Tsunami children find parents
Banda Aceh (AsiaNews/Agencies) Hope never dies in tsunami-stricken Indonesia. According to UN figures 50 children have found their parents in the hardest-hit city of Banda Aceh. However, this is but a drop in the bucket. The estimated number of orphans is as high as 10,000.
Local UN officials who monitor shelters and refugee camps have said that it might take six months before all the orphans can be registered.
UNICEF child-tracing teams are systematically searching the area. So far they have found 850 without a family.
Every day, their workers go to refugee camps and neighbourhoods to register new children and to make sure those already catalogued have not moved.
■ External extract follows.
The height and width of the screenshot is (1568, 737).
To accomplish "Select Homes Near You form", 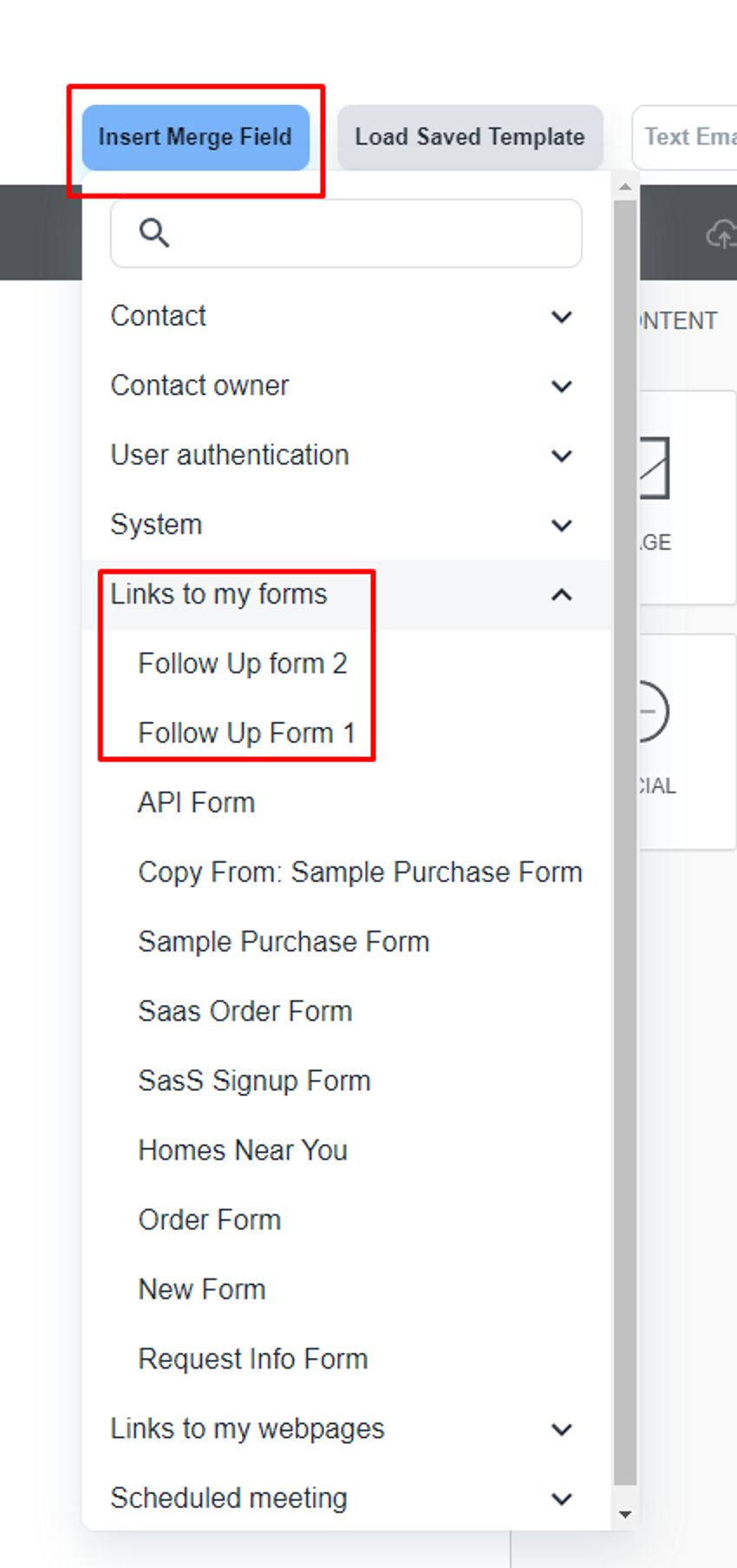I will click(243, 1150).
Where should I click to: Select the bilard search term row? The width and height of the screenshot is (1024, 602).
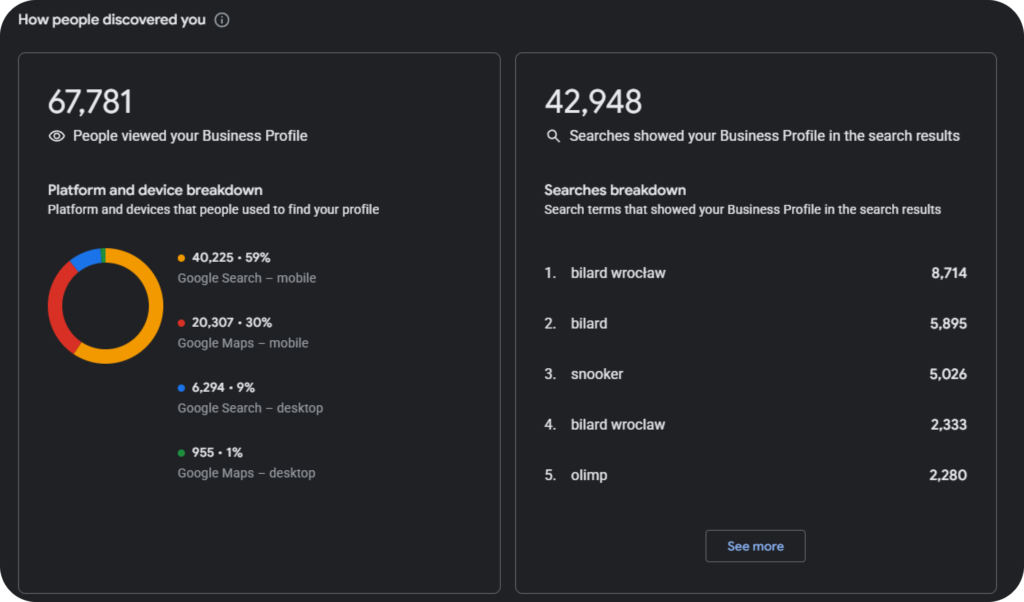756,323
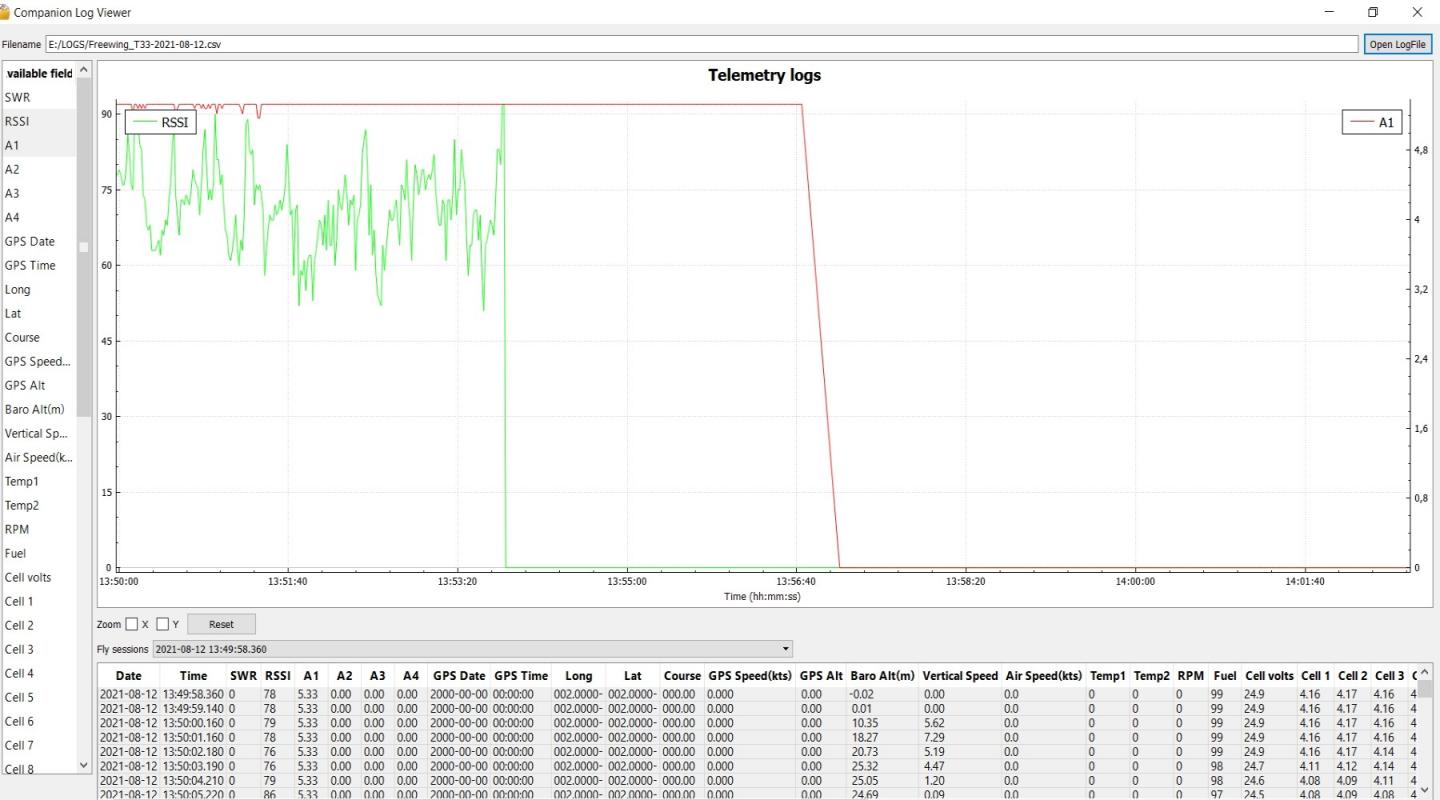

According to Frederic Sizaret, a UNICEF child protection officer, "if the child is convinced 100 per cent that the parents are still alive, we act as investigators."
Once the children's profiles are collected, their names are posted on bulletin boards all over the city and can be cross-referenced with forms filled out by distraught parents who show up at various child agencies.
Most children survivors stay with neighbours, extended family members or friends. Eyewitnesses confirm that many women act as surrogate mothers for the orphans who still cling on the hope of finding their parents.
In Indonesia the tsunami that devastated south-east Asia killed 123,487; another 113,961 are still missing.